El gobierno de Delcy Rodríguez, quien asumió el poder tras la captura de Maduro en una operación militar estadounidense el 3 de enero, prometió un «número importante» de liberaciones.
La oposición y oenegés defensoras de derechos humanos denuncian, no obstante, lentitud en el proceso. Familiares aguardan a las afueras de los penales y pasan la noche a la intemperie con la esperanza de ver a sus seres queridos salir de los calabozos.
«Al menos 80 presos políticos que estamos verificando han sido excarcelados el día de hoy (domingo) en todo el país. Probablemente se producen más excarcelaciones», escribió el director de Foro Penal, Alfredo Romero, en la red social X.
El abogado Gonzalo Himiob, también de Foro Penal, precisó que las excarcelaciones se produjeron durante la madrugada. «Este número aún no es definitivo y puede aumentar a medida que hagamos más verificaciones«, agregó en X.
Gobierno contabilizan 626
El gobierno venezolano contabiliza 626 excarcelaciones desde diciembre, cifra que pedirá verificar al alto comisionado para los Derechos Humanos de la ONU, dijo Rodríguez el viernes.

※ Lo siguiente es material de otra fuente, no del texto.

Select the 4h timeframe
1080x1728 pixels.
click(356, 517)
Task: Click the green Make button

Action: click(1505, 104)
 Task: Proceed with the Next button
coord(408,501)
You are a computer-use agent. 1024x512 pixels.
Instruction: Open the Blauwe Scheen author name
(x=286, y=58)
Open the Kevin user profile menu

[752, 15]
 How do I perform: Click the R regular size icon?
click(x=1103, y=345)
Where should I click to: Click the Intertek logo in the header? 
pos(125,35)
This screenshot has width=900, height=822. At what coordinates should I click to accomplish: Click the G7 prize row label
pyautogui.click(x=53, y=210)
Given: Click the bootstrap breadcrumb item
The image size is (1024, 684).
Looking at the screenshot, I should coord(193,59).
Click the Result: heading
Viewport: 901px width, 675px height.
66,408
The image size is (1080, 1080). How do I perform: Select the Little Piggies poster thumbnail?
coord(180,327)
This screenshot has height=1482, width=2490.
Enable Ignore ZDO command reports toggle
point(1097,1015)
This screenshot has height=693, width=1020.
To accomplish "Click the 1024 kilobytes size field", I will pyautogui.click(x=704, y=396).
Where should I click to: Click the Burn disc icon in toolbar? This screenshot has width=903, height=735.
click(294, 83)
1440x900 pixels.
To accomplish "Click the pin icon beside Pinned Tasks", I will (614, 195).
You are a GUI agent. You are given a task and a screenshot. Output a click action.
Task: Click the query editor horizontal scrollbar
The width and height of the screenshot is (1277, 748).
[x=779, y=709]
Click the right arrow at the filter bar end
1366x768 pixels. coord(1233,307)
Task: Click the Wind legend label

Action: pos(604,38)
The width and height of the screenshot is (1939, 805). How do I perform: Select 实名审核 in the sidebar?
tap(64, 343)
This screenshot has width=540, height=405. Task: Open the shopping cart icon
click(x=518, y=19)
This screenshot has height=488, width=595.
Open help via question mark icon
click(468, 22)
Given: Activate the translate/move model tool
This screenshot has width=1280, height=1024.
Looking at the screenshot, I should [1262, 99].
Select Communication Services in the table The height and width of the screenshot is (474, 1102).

El total oficial contrasta con reportes de oenegés. Foro Penal contabiliza cerca de la mitad desde en el mismo periodo.
Rodríguez, quien gobierna de forma temporal, dio un giro en la maltrecha relación entre Caracas y Washington.
El sábado, la mandataria interina llamó a «alcanzar acuerdos» con la oposición para lograr la «paz» en el país, que Estados Unidos dice controlar tras la incursión militar que depuso a Maduro.
Maduro y su esposa Cilia Flores se enfrentan a un juicio en Nueva York por narcotráfico.
Venezuela ha vivido años de un férreo control estatal.
Las protestas espontáneas contra la cuestionada reelección de Maduro en 2024 terminaron en represión y el arresto de más de 2.000 personas en 48 horas. Además, rige un estado de conmoción que castiga con prisión a quien apoye el ataque estadounidense.